··· Task data

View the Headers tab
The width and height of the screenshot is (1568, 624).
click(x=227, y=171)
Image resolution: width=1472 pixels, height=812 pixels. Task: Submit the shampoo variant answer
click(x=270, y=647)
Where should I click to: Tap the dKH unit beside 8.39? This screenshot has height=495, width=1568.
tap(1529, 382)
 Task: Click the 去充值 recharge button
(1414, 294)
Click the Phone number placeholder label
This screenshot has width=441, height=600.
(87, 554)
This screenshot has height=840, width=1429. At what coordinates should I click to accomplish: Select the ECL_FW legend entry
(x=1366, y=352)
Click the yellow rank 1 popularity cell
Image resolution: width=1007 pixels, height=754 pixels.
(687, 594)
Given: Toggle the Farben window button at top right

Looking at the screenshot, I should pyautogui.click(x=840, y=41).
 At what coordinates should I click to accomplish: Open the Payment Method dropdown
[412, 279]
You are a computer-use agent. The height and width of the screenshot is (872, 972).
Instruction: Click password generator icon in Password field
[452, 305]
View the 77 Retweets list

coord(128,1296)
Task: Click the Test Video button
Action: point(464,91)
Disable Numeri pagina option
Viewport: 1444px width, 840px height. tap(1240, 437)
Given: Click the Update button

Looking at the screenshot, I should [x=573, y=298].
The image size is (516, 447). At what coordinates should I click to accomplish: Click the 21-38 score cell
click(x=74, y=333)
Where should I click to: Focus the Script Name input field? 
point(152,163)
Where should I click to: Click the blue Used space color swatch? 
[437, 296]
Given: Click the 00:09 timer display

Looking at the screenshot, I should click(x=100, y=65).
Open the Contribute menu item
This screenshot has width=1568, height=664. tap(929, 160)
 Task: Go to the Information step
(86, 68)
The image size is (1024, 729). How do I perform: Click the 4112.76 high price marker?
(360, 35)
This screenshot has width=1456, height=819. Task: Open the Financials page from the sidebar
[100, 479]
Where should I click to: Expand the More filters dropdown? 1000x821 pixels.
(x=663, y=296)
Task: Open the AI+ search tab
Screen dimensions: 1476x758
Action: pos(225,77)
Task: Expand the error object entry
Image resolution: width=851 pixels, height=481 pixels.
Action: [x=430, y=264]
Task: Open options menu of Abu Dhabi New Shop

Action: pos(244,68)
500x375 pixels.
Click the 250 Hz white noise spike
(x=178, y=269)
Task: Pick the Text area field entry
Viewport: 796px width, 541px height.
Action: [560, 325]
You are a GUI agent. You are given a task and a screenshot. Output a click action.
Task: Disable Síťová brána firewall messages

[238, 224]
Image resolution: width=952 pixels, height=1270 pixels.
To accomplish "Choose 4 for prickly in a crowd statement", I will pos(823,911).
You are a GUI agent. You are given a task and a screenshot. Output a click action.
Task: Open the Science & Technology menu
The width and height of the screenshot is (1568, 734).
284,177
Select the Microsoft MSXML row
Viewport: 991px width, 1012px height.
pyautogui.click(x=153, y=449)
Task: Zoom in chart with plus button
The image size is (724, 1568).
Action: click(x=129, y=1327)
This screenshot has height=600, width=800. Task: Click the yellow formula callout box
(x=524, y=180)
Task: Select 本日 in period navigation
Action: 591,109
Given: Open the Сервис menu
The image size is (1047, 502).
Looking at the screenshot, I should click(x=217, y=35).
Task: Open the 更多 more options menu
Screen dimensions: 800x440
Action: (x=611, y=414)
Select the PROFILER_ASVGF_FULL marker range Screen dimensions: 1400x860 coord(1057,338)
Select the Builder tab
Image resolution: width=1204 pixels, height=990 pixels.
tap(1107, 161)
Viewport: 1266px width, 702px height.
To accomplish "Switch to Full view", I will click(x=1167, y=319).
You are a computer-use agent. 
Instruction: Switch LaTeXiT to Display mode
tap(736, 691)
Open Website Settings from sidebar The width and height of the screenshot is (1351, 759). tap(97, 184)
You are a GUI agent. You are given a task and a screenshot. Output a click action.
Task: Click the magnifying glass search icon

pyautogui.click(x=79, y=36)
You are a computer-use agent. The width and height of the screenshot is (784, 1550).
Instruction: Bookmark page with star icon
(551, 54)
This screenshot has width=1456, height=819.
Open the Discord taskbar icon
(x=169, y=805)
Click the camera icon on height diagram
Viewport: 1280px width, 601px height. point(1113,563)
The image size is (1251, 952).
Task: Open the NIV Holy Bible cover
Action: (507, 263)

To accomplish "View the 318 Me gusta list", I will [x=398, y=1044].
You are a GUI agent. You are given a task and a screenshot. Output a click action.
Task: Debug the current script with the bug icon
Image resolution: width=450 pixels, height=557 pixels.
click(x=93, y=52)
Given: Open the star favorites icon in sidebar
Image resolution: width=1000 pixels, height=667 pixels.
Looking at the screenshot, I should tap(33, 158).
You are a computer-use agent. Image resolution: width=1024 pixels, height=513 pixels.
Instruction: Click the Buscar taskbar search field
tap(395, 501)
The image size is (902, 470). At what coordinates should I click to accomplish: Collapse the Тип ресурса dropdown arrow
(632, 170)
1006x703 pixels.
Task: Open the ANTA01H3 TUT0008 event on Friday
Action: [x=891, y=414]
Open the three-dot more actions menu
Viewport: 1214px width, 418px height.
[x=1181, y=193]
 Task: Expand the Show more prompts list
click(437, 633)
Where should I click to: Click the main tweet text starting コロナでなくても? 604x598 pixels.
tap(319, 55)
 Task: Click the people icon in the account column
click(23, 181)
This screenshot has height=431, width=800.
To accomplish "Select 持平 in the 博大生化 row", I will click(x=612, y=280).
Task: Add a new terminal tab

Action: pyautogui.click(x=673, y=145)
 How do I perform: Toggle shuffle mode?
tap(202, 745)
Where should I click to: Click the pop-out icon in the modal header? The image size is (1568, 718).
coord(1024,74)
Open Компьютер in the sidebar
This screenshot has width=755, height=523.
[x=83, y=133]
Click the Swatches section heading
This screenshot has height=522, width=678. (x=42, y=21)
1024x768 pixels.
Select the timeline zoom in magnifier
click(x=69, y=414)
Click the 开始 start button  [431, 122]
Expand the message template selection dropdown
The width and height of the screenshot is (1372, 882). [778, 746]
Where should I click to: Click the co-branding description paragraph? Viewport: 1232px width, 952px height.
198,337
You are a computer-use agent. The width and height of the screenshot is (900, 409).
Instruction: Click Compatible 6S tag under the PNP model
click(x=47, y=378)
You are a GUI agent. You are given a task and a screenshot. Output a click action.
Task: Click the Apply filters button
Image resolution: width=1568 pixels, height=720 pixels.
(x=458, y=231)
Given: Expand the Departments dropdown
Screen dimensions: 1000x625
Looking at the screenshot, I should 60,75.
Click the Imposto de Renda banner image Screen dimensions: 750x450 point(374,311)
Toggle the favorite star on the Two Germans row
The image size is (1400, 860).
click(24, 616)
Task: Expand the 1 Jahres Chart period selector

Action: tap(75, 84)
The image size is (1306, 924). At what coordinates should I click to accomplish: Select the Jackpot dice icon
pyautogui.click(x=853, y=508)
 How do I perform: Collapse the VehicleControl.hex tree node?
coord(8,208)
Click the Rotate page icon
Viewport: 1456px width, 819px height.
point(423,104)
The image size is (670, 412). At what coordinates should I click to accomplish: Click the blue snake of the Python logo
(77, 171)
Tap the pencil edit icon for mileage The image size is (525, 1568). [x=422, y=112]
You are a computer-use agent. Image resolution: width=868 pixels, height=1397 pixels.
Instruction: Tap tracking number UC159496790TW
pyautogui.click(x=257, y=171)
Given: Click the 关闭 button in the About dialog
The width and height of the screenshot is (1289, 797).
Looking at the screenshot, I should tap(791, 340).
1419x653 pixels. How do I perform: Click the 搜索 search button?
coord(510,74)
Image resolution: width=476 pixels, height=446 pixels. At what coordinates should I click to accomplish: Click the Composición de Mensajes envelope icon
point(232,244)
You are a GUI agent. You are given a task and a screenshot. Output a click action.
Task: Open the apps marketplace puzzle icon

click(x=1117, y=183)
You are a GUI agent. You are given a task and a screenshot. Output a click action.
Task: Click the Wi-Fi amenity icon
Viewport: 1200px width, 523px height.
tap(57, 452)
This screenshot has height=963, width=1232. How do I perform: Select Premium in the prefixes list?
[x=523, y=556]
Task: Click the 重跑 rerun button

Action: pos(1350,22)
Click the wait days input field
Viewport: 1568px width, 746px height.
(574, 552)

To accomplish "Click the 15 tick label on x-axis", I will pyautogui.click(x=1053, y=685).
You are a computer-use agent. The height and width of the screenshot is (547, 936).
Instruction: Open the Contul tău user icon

······

• Problem details: Transcribe the lines below without any changes, beginning with the line that contains "The image size is (1024, 729)." and ending after the line that contains "(x=663, y=296)".

• Solution for this problem:
The image size is (1024, 729). How do I perform: Click the 4112.76 high price marker?
(360, 35)
This screenshot has width=1456, height=819. Task: Open the Financials page from the sidebar
[100, 479]
Where should I click to: Expand the More filters dropdown? 1000x821 pixels.
(x=663, y=296)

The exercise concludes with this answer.